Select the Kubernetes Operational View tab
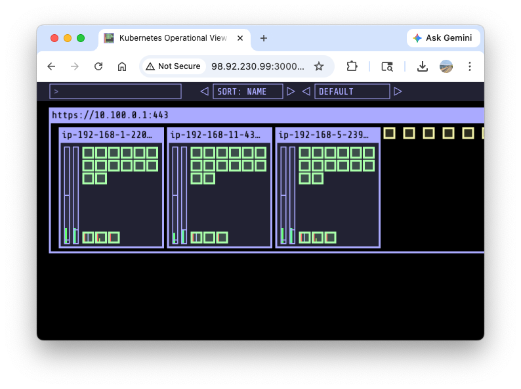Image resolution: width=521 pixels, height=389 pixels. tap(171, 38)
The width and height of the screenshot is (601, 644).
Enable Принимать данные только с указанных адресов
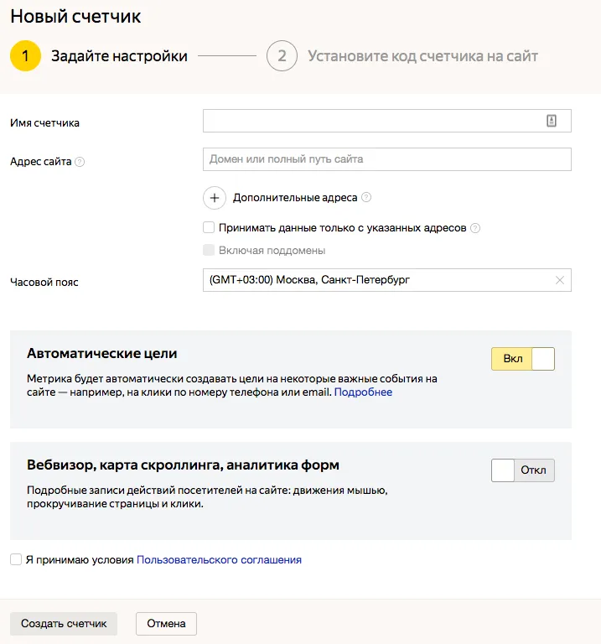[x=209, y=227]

==

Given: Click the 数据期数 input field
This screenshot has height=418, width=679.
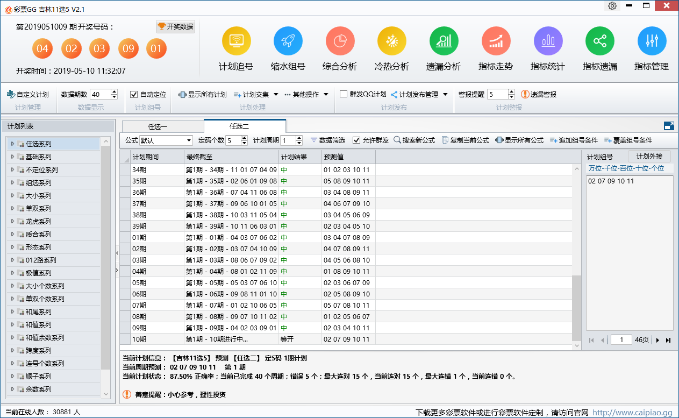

* * *

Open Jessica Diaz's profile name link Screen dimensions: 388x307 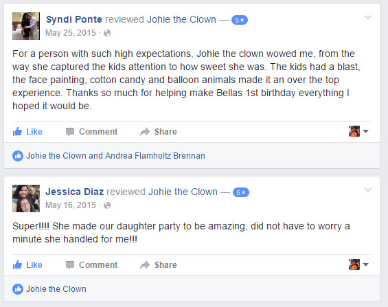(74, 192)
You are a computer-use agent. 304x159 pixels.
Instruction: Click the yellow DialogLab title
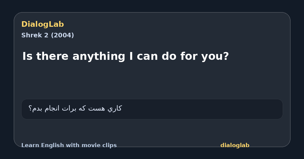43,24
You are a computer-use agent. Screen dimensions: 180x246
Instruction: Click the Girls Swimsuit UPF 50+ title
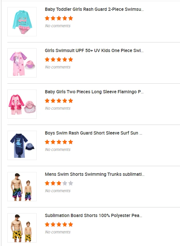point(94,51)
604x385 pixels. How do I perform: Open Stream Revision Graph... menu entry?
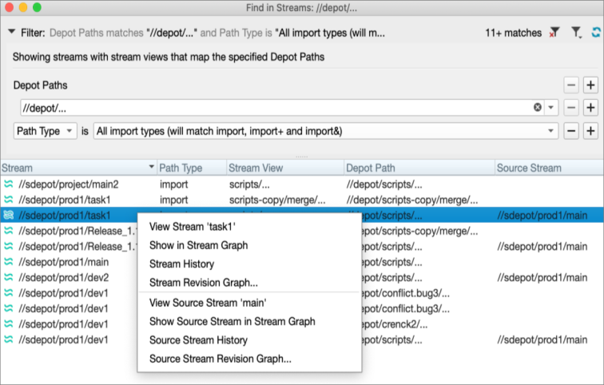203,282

Task brief
Scan the material above for lines that contain the string "agent", and copy each such line.

Response for this exercise
You are a computer-use agent. 304x159 pixels.
You are a computer-use agent. Screen dimensions: 180x246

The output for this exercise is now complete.